Margot Livesey, author of The Boy in the Field, and The Hidden Machinery wrote, “In this brilliantly structured, morally complex novel, Karin Cecile Davidson explores the lives of two girls who have lost their fathers to Vietnam, and of the people around them. I love how well Davidson knows her fierce characters, and how close to the edge she writes. Sybelia Drive is a stunning debut.”

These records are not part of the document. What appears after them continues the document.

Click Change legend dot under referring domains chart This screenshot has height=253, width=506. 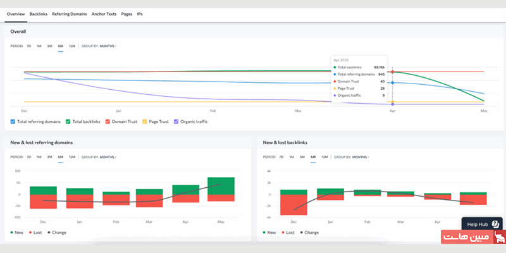point(47,233)
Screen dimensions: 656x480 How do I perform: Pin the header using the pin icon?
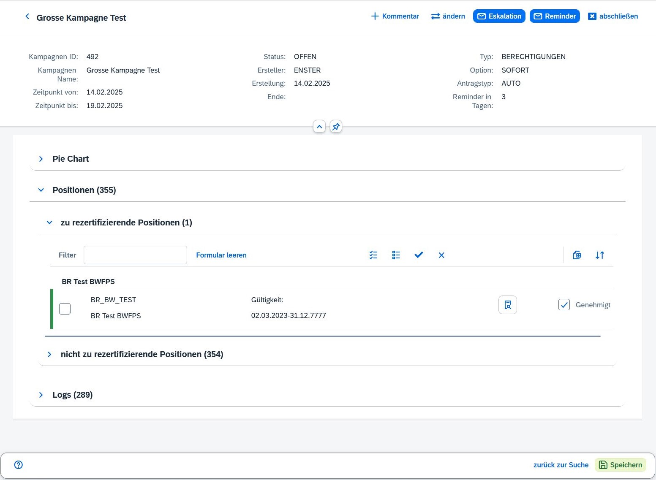(x=336, y=127)
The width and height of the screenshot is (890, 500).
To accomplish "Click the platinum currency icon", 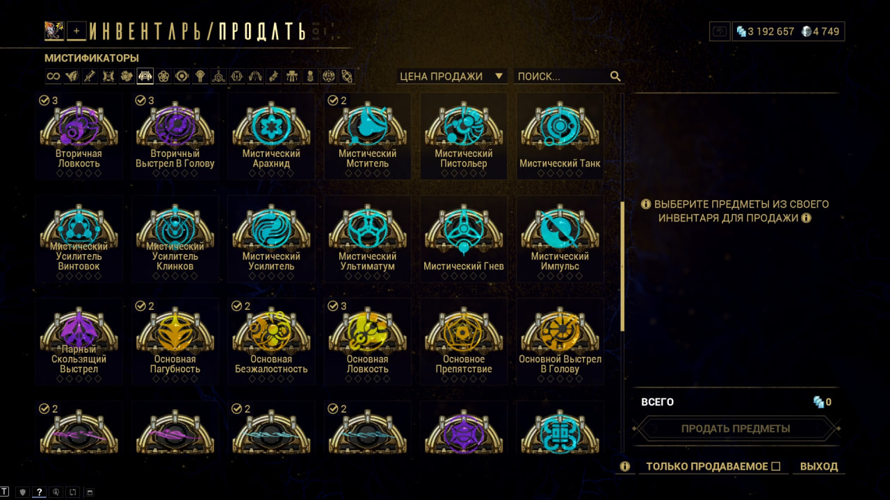I will pos(807,31).
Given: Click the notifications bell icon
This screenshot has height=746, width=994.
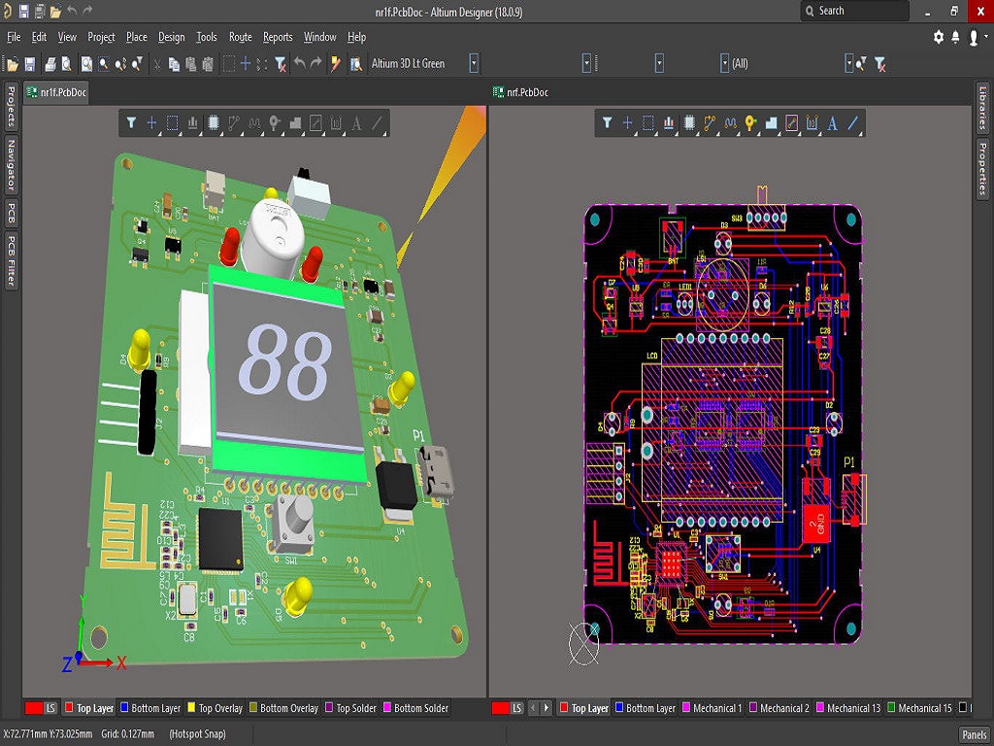Looking at the screenshot, I should tap(955, 37).
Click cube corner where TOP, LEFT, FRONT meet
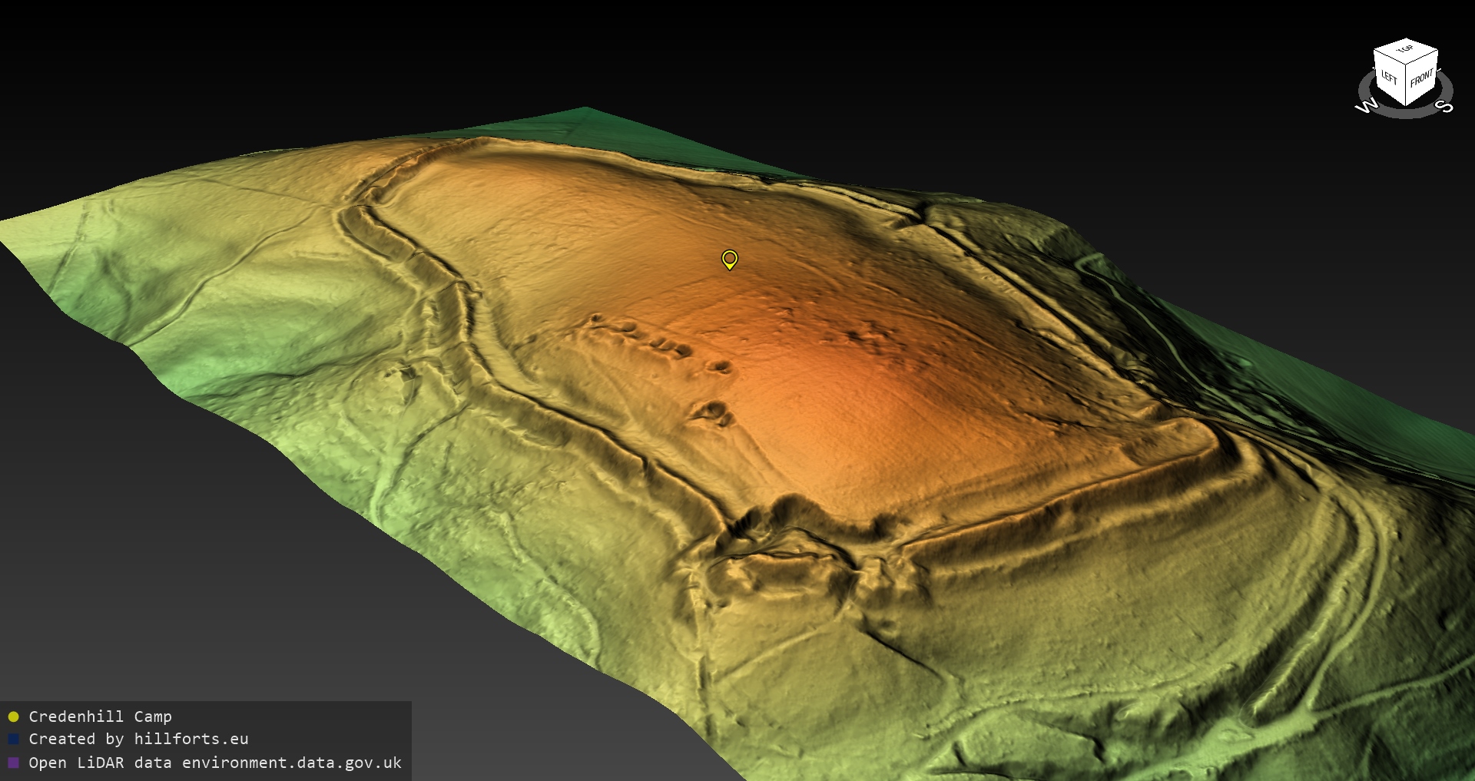Screen dimensions: 1475x781 point(1407,64)
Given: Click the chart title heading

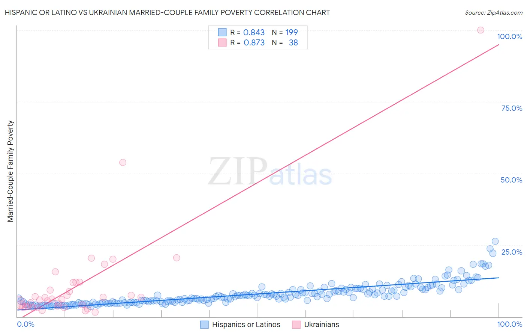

Davidson commented on her inspirations, background, and processes that went into writing her debut novel in an interview with StreetLight. Wonderfully descriptive, Davidson shared “The fictional town of Anna Clara was conceived from memories of Winter Park, Florida. Central Florida. Rollins College. Lakes named Faith and Hope and Virginia. In creating scenes for Sybelia Drive, I reached toward sense of place. Florida is, of course, lush with flora—open-fingered palm fronds suited to withstand winds, cypresses rising straight out of the lakes, live oaks casting a yard’s worth of shade. Another layer of memory arrives out of sensory perspective of place, of orange groves, the tang of citrus in the trees and rotting on the ground, the sandy yet loamy soil that surrounded the tree roots, the sweet cloying waft of orange blossoms. The singular sight of a heron overhead, the soft repetitive sound of a canoe paddle as it dips again and again into the gray-green lake… the drift of Dusty Springfield’s voice from a transistor radio on a kitchen windowsill… We were children; we didn’t listen to the news; we only knew of a greater world from our grandparents’ photograph albums and Rudyard Kipling’s Just So Stories. Nonetheless, U.S. presence in Vietnam was already happening, and soon enough the nightly news became weighted with body counts, created, I would learn later, from the worst kind of foreign policy.”
Davidson’s stories have appeared in The Massachusetts Review, Five Points, Colorado Review, The Los Angeles Review, Passages North, Post Road, and elsewhere. Her fiction has been nominated for Pushcart and Best of the Net, as well as shortlisted in several writing competitions, including the Glimmer Train Short Story Award for New Writers, the Marguerite McGlinn Fiction Prize, the Nelligan Prize, Jaimy Gordon Fiction Prize, the Faulkner-Wisdom Writing Competition, the Bridport Prize, the Red Hen Press Women’s Prose Prize, and the Autumn House Press Fiction Contest. She received her B.A. from Tulane University in English Literature and her M.F.A. in Creative Writing from Lesley University. She was an Interviews Editor for Newfound Journal from 2014-2021.
Originally from the Gulf Coast, Davidson lives in Columbus, Ohio.